Au final cette pandémie permit de renforcer les liens de confiance entre acquéreurs et vendeurs. Ces liens sont LA base et LA condition sine qua non d’une bonne transmission. Les acquéreurs savent très bien qu’ils traverseront d’autres tempêtes et le fait de voir comment une entreprise crée de la confiance en l’avenir. Étonnamment lorsque l’on vend une entreprise en bonne santé financière, par exemple bénéficiant de 3 à 5 derniers exercices en croissance constante, les vendeurs cherchent à remonter le temps pour trouver trace des dernières difficultés. Une fois un vendeur est remonté jusqu’en 2009 pour trouver un exercice plus difficile. Nous lui avons fourni ces données qu’il a de lui-même considéré comme obsolètes et non signifiantes quant à l’avenir. Cependant en discutant cet acquéreur a expliqué que sa démarche ne consistait qu’à le rassurer quant à la capacité de sa future entreprise à traverser une crise.

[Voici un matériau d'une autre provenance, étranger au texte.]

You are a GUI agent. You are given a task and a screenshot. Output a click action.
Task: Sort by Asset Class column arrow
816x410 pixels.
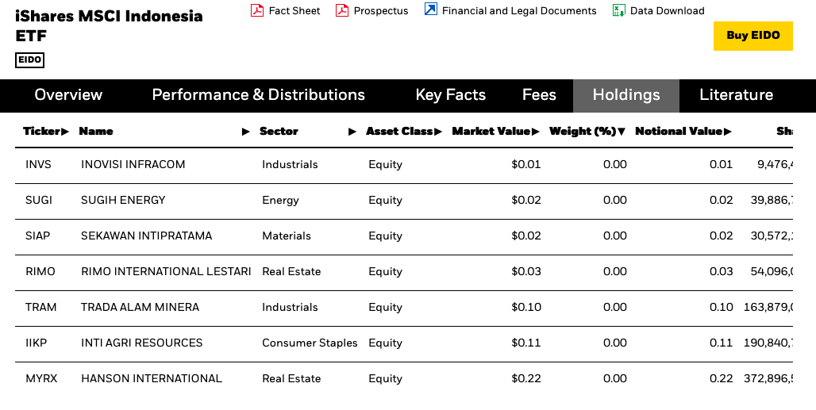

Une fois encore, l’écoute de l’acquéreur est primordiale. C’est pourquoi chez SELLSIDE, même si nous ne représentons que des vendeurs, nous considérons que notre rôle est de mettre de l’huile dans les rouages et certainement pas d’être en défense face à un acquéreur. Comprendre les craintes et les besoins des uns et des autres et les formaliser dans la structure financière et juridique du contrat de cession de parts ou d’actifs est la clé pour conduire l’opération sereinement et la clore.

 

Cette pandémie, donc, nous fournit une crise en temps réel et permit aux acheteurs et aux vendeurs de travailler ensemble sur les solutions à mettre en place. De manière plus inattendue, nous avons impliqué les banques lorsque les transactions s’opéraient en montage LBO (Leverage Buy Out : Achat financier par emprunt bancaire). Celles ci nous ont aidé et ont aussi pu faire part de leurs visions et de leurs craintes. Une fois dissipées et comme elles se sont retrouvées assises sur énormément d’argent à investir et peu d’affaires en face, les montages financiers et les accords afférents furent plutôt plus faciles qu’en temps normaux.

 

Du côté de la valorisation des entreprises, la pandémie fut neutre, voir bénéfique.   Des résultats inférieurs étaient relativement faciles à normaliser, des résultats équivalents sonnaient comme une excellente nouvelle et des résultats meilleurs qu’en 2019 (ce qui arriva souvent) furent accueillis en grande pompes.  Au final, le premier trimestre 2021 fut consacré aux clôtures annuelles et à la clôture de l’acte de vente, toujours (chez SELLSIDE) avec nos acquéreurs initiaux.

 

Ce que nous n’attendions pas, mais alors pas du tout, en revanche, fut la réaction de nombreux vendeurs en 2021. Après une année blanche, au niveau des vente en 2020, et donc d’ascenseurs émotionnels importants, beaucoup décidèrent de surseoir à la vente. En effet les entrepreneurs ayant traversé la crise avec brio ont souvent retrouvé la fierté et la flamme de posséder et de diriger « un petit bijou » (dixit), qu’ils avaient perdu avec le temps. Les transmissions seront donc décalées de quelques années, le temps pour les entrepreneurs de savourer leur succès bien mérité et pour les acquéreurs de suivre posément leur cible.